Я посмотрел на часы, и меня охватила тревога. Я проверил температуру и заволновался. Покажи мне язык, попросил я; она высунула язык с острым розовым кончиком. Я лег на нее и взял ее язык в рот. Мы пролежали так некоторое время, Ангел.
— Не надо, милый, — сказала она потом. — Ты замечательный, но давай не будем.
Она уснула. Я прилег на край кровати рядом с ней и стал считать ее вдохи. Позднее, когда уже вот-вот должно было взойти солнце, я снова и снова думал: я скажу ей — Джанан, я на все готов ради тебя, Джанан, разве ты не понимаешь, как я сильно люблю тебя… Одни и те же слова… Потом я думал: что-нибудь совру, и мы опять поедем, но теперь я и сам толком не знал, куда надо ехать. К тому же я заметил, что начал бояться смерти — после того, как познакомился с безжалостными «часами» Доктора Нарина и провел с Джанан ночь в этой комнате.

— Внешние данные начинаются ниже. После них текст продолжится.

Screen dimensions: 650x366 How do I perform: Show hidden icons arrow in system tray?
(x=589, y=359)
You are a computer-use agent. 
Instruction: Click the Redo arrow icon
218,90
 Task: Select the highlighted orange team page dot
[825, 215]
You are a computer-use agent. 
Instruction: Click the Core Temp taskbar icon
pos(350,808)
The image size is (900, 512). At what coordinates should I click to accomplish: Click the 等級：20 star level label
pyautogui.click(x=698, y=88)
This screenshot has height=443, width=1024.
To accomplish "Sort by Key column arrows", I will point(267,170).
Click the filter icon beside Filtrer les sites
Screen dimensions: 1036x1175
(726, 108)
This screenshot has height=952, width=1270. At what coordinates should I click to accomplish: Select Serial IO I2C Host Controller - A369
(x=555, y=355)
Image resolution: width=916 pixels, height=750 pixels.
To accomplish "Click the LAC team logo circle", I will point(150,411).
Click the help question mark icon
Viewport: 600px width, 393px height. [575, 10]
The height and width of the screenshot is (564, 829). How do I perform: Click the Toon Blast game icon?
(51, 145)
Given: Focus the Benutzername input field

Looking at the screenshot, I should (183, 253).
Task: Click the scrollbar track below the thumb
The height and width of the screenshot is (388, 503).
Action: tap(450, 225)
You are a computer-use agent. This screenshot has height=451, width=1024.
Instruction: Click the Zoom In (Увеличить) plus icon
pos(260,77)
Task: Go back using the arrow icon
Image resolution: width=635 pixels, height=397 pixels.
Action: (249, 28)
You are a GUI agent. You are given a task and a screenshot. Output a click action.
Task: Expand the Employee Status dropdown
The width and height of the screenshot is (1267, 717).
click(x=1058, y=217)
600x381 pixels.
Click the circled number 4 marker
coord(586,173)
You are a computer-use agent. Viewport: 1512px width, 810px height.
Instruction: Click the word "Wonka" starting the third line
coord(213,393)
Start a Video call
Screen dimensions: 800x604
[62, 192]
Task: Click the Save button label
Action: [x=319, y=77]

Ангел, ты знаешь, бедный парень лежал рядом со своей любимой, слушая до рассвета ее дыхание, глядя на ее ровный упрямый подбородок, на руки Джанан в ночной рубашке, которую дала Гюлизар, на то, как разметались по подушке волосы, как медленно озаряло солнцем шелковицу.
А потом время пошло быстро. В доме послышались легкий шум, звуки осторожных шагов мимо двери, шум ветра, стучавшего в окно, мычание коровы, шум автомобиля, кашель, стук в нашу дверь. Тщательно выбритый человек средних лет с огромной медицинской сумкой, слишком похожий на доктора, вошел в нашу комнату, принеся запах жареного хлеба. Губы у него были ярко-красными, как будто он недавно пил кровь, а в уголке рта виднелся уродливый прыщ. Я вдруг представил, что он разденет лежавшую в горячке Джанан и этими губами будет целовать ее дрожащую шею и спину. Пока он вытаскивал из своей мерзкой сумки стетоскоп, я быстро достал свой «вальтер» и вышел из дома, не обращая внимания на расстроенную мать семейства в дверях.